Score:1

unable to kill user-session with loginctl

gh flag

I'm running lubuntu 20.04 with sddm as display-manager.

Whenever I logout over gui and login as a different user the user-session is not be killed (do not know if it is by-design). So loginctl shows me doupple sessions for my users.

All sessions from my 2. user I killed with

killall -u second_user_name

for my main user 3 sessions remains.

The session with the lowerst session id i could remove with

sudo loginctl kill-session 3

Leftover

loginctl list-sessions 
SESSION  UID USER SEAT  TTY
     11 1000 alex seat0    
     21 1000 alex seat0    

Next try

alex@Guilmon:~$ sudo loginctl kill-session 11
[sudo] Passwort für alex: 
alex@Guilmon:~$ loginctl list-sessions 
SESSION  UID USER SEAT  TTY
     11 1000 alex seat0    
     21 1000 alex seat0    

2 sessions listed.
alex@Guilmon:~$ 


How can I get rid of it? Or avoid this situation (more than one session per user)
guiverc avatar
cn flag
I'm unsure what you meant with "*logout over gui*", but I created a new user 'blah' on a QA-test system (*impish* as that's the last thing we were QA-testing & thus what I currently have handy) and could not re-create this issue on *impish* (21.10). I may not get to try it today on *focal*...
guiverc avatar
cn flag
Okay, I do see it using a *focal* live system... I don't have time to explore further currently sorry
Score:1
gh flag

I think I found out to avoid this situation. In

/etc/systemd/logind.conf

KillUserProcesses=yes

From manpage

KillUserProcesses=
           Takes a boolean argument. Configures whether the processes of a user should be killed when the user logs out. If true, the scope unit
           corresponding to the session and all processes inside that scope will be terminated. If false, the scope is "abandoned", see
           systemd.scope(5), and processes are not killed. Defaults to "no", but see the options KillOnlyUsers= and KillExcludeUsers= below.

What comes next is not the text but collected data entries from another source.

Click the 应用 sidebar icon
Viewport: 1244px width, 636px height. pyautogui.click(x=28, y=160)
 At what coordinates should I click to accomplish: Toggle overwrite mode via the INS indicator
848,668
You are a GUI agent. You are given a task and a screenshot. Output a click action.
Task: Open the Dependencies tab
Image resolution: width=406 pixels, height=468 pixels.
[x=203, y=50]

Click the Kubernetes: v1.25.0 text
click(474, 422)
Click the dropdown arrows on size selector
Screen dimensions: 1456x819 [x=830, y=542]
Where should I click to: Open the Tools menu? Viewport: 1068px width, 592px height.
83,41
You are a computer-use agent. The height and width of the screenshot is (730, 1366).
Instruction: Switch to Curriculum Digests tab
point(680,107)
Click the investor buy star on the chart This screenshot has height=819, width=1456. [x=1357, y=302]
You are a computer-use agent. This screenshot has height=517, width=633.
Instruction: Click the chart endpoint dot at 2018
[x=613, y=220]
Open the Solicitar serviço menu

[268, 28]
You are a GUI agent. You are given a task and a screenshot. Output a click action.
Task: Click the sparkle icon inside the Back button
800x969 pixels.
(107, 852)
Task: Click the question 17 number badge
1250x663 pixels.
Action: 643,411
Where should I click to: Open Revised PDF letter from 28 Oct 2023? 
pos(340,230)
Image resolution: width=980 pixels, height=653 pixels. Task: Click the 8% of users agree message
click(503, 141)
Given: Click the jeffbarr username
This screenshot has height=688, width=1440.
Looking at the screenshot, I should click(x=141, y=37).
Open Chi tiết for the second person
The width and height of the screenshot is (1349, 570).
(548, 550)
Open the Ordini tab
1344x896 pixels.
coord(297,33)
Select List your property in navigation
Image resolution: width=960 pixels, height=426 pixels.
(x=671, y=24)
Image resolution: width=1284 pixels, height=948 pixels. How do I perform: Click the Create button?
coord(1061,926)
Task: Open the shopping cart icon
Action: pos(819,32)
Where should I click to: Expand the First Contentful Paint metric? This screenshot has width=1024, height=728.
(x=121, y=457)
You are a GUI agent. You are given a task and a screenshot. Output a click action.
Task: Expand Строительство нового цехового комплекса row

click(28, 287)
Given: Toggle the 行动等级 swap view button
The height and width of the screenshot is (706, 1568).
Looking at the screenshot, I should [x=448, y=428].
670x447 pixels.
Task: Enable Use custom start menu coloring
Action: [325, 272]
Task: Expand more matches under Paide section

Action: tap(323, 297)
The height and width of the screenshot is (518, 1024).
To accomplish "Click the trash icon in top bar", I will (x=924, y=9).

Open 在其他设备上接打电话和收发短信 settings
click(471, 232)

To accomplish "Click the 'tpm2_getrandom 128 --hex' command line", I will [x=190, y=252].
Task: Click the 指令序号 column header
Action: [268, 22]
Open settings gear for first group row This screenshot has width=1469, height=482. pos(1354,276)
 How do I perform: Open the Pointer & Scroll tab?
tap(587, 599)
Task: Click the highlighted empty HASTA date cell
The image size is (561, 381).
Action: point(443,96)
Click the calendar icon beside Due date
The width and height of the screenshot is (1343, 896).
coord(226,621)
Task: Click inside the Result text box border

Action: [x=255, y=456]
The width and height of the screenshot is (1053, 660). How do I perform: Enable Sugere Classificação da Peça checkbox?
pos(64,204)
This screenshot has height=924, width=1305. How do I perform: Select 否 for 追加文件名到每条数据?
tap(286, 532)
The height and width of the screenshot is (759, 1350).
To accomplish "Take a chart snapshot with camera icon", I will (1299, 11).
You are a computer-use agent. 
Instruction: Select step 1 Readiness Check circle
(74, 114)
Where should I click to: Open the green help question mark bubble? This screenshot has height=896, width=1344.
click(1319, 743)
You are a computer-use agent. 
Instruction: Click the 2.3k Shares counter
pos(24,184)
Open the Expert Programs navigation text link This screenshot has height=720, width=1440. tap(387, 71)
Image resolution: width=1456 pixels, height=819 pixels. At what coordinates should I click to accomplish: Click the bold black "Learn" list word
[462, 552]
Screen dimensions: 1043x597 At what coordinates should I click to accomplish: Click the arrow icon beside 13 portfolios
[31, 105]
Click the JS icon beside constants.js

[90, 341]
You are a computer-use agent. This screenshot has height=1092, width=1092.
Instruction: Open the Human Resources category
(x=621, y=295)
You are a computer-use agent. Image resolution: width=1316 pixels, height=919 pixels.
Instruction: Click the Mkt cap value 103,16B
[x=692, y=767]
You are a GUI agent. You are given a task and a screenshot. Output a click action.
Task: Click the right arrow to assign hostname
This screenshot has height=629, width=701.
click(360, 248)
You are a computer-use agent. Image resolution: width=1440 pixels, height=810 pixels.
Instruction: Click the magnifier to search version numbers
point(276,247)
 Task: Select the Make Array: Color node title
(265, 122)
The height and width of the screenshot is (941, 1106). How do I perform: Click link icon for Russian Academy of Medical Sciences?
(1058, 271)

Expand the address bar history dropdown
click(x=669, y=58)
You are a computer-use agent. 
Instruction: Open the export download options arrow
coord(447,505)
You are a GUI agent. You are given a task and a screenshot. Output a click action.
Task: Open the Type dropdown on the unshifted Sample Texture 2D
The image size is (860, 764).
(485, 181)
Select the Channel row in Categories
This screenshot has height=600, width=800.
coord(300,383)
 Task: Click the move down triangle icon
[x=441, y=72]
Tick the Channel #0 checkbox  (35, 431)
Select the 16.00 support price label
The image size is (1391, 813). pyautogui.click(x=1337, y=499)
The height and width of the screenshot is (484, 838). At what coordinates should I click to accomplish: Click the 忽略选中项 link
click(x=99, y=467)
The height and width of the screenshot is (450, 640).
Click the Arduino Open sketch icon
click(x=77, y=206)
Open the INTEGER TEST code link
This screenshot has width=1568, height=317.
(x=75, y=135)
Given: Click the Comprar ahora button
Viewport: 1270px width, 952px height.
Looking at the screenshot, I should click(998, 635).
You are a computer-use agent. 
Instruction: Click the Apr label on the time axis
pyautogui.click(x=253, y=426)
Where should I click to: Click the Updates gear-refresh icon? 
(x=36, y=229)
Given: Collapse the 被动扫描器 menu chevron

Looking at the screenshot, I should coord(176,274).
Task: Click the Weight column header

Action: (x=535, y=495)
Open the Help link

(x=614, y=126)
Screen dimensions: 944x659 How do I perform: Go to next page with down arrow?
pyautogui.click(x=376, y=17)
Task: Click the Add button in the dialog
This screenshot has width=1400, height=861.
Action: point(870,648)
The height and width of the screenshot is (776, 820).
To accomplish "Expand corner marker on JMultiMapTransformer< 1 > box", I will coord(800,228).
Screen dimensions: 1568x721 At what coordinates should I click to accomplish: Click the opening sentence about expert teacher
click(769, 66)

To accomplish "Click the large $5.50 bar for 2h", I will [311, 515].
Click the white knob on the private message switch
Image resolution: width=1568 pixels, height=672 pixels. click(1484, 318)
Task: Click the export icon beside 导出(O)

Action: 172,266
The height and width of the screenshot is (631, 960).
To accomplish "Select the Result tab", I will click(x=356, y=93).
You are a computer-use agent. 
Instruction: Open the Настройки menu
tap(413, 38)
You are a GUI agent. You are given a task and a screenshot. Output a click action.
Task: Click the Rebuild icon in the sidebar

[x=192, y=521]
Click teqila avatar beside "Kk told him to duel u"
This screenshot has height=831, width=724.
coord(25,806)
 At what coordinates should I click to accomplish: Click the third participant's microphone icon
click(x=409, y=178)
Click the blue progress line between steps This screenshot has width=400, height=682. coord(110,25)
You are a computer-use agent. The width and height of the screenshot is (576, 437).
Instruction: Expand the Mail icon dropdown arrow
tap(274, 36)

           In addition to session processes, user process may run under the user manager unit user@.service. Depending on the linger settings, this may
           allow users to run processes independent of their login sessions. See the description of enable-linger in loginctl(1).

           Note that setting KillUserProcesses=yes will break tools like screen(1) and tmux(1), unless they are moved out of the session scope. See
           example in systemd-run(1).
I restart 
    sudo systemctl restart systemd-logind.service 

after logout 1. user and logged in to 2. user and back

alex@Guilmon:~$ loginctl 
SESSION  UID USER SEAT  TTY
     15 1000 alex seat0    

1 sessions listed.
alex@Guilmon:~$ 

No longer waiting for stopping something from abandoned user session during shutdown or restart.